Under explicit building, Xcode splits each source file’s compilation into three phases:

  1. Scan: Scan each source file to build the entire project’s module dependency graph; results appear as scan tasks in the build log. This is a built-in task that doesn’t launch a new process and can cache information across source files (09:27)
  2. Build modules: Schedule module compilation tasks based on the module graph; each module launches an independent compiler process. These tasks are top-level, not attached to any specific target, because modules can be shared across targets (09:47)
  3. Compile sources: Compile source files, but now with required compiled modules known and injected, dramatically shortening compilation time (06:36)

Module Variants

The same module may be compiled multiple times—different targets with different build settings need different module variants. Each variant has a hash representing the set of command-line arguments needed to build that variant (10:26). Common variant sources include:

  • Additional preprocessor macros (e.g., ENABLE_FEATURE)
  • Different language modes (e.g., C files mixed in an Objective-C project)
  • Different language versions (e.g., Objective-C with C17)
  • Automatic Reference Counting (ARC) disabled (12:09)

Use Product > Perform Action > Build with Timing Summary to generate a build report, then search “modules report” in the build log to view Clang and Swift module variant counts (12:46).

Reducing Module Variants

The session demonstrates optimization on a ResearchKit project. One target had an extra ENABLE_FEATURE macro, causing modules like UIKit to need additional variants. Moving this macro from target level to project level reduced module variants from 4 to 3 (13:14).

Principle: set build settings at the highest possible level (project or workspace) rather than target level. This maximizes module sharing across source files (14:28).

Core Takeaways

  • What to do: Enable Explicitly Built Modules in mixed C/Objective-C/Swift projects. Why it’s worth it: This is Xcode 16’s default for C/ObjC—builds are more reliable and efficient, and the debugger no longer recompiles modules. How to start: Search “Explicitly Built Modules” in Build Settings; Swift is currently in preview—try it on a small project first.

  • What to do: Use Build with Timing Summary and modules report to diagnose module variants. Why it’s worth it: Extra variants mean duplicate compilation, wasting time and CPU. Explicit module building exposes this problem so you can fix it. How to start: After Clean Build Folder, run Product > Perform Action > Build with Timing Summary, then search “modules report” in the build log to view variant counts.

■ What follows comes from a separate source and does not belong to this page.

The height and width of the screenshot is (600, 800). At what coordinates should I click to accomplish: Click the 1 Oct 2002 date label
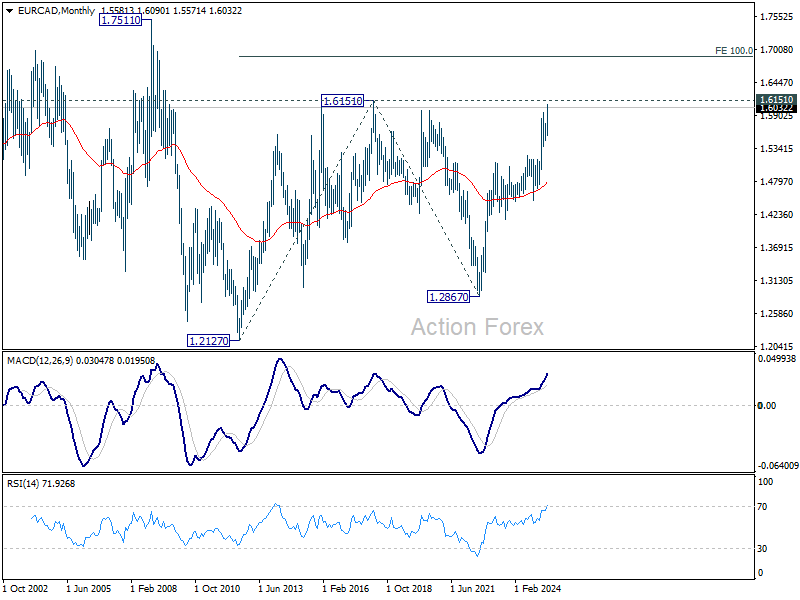[26, 588]
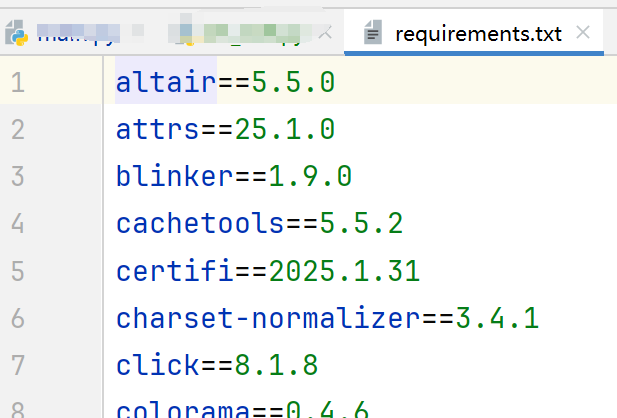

  • What to do: Unify build settings across the project to reduce module variants. Why it’s worth it: Different targets with different macros or language versions cause the same module to compile multiple times, slowing builds. How to start: Check each target’s preprocessor macros, language versions, and ARC settings; move what can be unified to project level. Use Build Settings’ Levels view to compare target vs project differences.